> _Work instruction_
How many of the lines below include "using"? Give the number and no other words.

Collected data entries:
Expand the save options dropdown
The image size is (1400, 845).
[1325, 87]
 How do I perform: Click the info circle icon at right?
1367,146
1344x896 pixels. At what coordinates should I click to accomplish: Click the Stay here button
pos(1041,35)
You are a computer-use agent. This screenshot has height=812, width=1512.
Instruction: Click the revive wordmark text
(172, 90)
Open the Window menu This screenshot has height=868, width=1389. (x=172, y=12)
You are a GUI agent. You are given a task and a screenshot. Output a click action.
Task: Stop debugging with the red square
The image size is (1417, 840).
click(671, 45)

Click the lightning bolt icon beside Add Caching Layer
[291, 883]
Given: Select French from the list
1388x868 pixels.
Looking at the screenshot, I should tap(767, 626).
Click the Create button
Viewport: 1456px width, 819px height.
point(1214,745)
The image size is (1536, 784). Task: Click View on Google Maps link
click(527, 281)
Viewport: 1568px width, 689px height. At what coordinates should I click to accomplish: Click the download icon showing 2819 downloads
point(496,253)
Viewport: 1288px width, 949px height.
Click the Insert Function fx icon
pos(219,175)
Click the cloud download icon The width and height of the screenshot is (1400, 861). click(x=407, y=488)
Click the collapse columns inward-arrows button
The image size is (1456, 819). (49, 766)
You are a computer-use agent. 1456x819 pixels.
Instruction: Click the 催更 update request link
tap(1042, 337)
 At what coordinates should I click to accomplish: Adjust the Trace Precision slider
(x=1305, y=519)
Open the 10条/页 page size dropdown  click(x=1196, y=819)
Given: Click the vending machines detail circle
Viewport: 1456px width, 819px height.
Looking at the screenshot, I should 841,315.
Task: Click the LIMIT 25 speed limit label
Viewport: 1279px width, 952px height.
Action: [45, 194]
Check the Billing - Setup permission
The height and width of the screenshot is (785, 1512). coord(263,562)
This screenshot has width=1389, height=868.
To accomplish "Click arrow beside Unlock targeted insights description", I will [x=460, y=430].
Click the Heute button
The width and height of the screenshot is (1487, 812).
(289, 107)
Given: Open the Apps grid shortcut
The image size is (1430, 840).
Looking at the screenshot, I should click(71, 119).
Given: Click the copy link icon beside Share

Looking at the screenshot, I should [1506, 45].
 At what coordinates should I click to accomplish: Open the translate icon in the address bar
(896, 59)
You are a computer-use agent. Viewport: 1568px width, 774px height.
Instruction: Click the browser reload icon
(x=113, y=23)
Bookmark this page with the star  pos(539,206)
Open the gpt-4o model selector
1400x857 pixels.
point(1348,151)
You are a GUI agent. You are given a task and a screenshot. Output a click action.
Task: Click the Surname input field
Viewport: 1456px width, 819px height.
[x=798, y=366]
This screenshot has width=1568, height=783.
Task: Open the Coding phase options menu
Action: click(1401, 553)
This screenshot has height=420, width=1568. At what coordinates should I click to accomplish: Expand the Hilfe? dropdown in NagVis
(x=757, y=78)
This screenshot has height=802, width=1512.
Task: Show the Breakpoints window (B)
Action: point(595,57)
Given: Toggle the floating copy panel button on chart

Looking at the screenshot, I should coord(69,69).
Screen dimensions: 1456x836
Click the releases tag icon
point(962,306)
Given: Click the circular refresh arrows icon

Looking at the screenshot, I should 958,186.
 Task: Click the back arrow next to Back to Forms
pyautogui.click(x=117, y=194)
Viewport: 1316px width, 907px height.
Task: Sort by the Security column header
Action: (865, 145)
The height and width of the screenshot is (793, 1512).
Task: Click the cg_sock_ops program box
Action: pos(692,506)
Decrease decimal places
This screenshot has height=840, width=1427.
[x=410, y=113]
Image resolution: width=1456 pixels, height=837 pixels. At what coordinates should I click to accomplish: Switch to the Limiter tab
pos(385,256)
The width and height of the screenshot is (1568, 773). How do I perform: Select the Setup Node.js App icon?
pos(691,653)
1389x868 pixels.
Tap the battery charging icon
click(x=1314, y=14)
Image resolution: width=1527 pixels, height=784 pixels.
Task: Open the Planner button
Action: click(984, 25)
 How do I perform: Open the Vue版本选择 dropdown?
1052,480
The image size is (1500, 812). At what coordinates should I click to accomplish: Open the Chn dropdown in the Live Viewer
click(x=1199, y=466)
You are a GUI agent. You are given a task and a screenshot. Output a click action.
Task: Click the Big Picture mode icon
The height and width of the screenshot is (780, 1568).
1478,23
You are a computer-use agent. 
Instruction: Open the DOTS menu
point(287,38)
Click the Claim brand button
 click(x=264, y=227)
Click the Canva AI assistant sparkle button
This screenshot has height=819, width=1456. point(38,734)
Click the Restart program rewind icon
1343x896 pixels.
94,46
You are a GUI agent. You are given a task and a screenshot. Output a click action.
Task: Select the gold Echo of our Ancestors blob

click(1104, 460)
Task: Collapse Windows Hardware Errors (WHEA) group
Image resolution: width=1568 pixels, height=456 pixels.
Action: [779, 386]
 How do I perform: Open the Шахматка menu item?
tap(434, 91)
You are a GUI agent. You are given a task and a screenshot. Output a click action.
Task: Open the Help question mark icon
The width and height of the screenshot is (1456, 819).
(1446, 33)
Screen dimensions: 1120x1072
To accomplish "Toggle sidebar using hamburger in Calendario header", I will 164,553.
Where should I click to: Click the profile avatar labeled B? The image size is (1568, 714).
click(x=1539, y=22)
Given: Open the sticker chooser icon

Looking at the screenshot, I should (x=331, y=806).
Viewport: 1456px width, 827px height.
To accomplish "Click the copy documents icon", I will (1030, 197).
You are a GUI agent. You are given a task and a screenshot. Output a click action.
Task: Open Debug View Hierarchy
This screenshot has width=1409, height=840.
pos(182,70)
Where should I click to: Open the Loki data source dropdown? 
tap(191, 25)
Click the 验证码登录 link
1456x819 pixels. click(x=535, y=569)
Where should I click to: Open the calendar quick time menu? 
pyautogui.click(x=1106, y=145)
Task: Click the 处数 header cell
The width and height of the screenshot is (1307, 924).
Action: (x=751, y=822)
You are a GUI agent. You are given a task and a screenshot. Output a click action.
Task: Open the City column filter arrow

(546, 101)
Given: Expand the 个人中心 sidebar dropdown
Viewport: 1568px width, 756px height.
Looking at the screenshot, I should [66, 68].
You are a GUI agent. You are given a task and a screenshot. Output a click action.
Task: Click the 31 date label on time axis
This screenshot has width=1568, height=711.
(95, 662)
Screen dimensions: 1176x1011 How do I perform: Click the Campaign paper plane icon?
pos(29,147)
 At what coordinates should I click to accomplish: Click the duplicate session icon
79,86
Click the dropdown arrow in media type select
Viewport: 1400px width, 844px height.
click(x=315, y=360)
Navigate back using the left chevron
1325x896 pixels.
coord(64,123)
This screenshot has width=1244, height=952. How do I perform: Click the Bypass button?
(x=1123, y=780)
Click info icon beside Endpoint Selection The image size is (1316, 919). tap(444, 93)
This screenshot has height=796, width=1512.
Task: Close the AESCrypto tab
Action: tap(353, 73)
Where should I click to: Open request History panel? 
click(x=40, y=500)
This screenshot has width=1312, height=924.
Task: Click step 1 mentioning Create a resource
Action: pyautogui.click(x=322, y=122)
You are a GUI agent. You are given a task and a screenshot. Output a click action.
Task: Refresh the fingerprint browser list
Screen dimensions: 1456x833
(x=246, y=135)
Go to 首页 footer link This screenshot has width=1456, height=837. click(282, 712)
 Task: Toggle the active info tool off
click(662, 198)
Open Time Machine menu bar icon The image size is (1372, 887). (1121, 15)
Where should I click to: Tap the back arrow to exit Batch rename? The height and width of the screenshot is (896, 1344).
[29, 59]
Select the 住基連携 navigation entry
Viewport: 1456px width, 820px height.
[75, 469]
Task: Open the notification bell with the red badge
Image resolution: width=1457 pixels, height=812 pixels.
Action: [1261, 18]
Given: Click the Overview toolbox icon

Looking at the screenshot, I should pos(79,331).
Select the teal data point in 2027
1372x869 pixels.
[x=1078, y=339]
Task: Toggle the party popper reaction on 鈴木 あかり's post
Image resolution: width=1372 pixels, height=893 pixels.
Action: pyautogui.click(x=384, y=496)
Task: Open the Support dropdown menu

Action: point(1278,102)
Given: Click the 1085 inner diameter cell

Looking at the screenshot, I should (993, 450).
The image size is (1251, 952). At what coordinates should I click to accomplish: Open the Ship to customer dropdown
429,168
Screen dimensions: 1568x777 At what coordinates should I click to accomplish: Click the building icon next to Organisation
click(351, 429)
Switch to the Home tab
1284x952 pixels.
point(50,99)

> _Reply_
2